Si La Carlingue était un roman, il mériterait d’être adapté illico à l’écran, pour une série sur Netflix.
Mais hélas, ce n’en est pas un. David Alliot, de longue date spécialiste de Louis-Ferdinand Céline et de cette sombre-période-de-notre-histoire, selon la formule consacrée – cf. Arletti, si mon cœur est français… ; Le festin des loups. Collabos, profiteurs et opportunistes sous l’Occupation (tous ouvrages parus chez Tallandier) – se penche ici sur l’histoire de La Gestapo française du 93 rue Lauriston – sous-titre du livre.

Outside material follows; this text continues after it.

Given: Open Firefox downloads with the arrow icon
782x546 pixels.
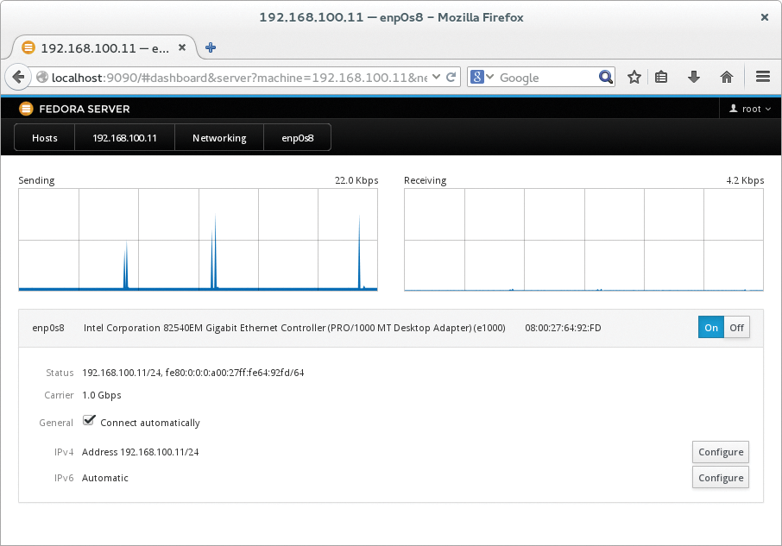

Galerie de portraits hauts en couleur : de 1940 à 1944, malfrats, filous, crapules, affairistes, arrivistes, souteneurs, marlous gravitent dans cet hôtel particulier du XVIème arrondissement de Paris réquisitionné par l’Occupant. L’édifice abritera la plus monstrueuse de ces « Gestapo françaises » collaborationnistes : de sinistre mémoire, la rue Lauriston demeure, quoiqu’on fasse, hantée par le spectre des exactions qui s’y commirent, sous la houlette de deux personnages sordides : Henri Chamberlain, alias Lafont, et Pierre Bonny.

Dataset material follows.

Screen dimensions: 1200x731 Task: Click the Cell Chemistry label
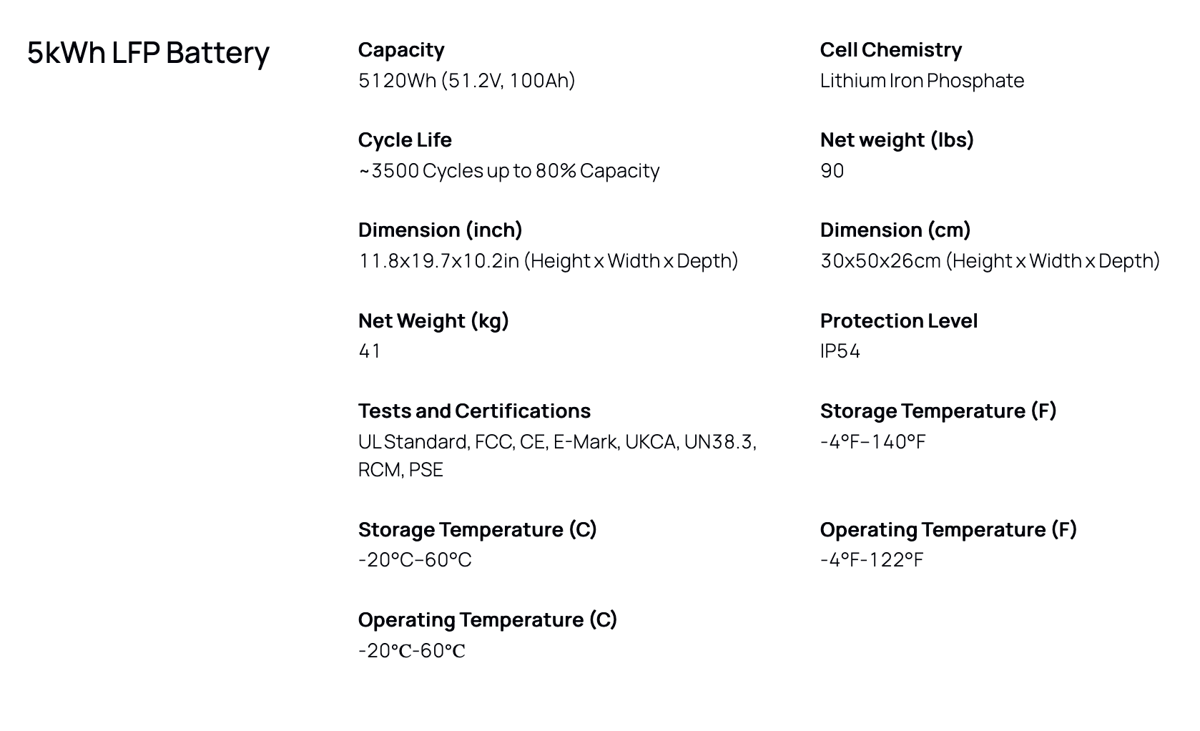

Le premier est un petit escroc analphabète féru de chiffres ; il fera fortune, entre autres rapines, par le biais de ces « bureaux d’achats », officines parallèles qui prolifèrent alors (rue Flandrin ou avenue Henri-Martin, à Paris, ou encore bd Maurice Barrès à Neuilly, mais aussi dans nombre de villes de province) et dont « La Carlingue », ainsi que se surnommera elle-même l’adresse du 93 de la rue, sera entre toutes la plus puissante et redoutée. Une fois la police française mise au pas, la pègre directement employée par l’Occupant s’y livre, en toute impunité, à la traque des juifs, au pillage des biens, au trafic des ressources (vol, racket, extorsion…) et à leur revente au marché noir.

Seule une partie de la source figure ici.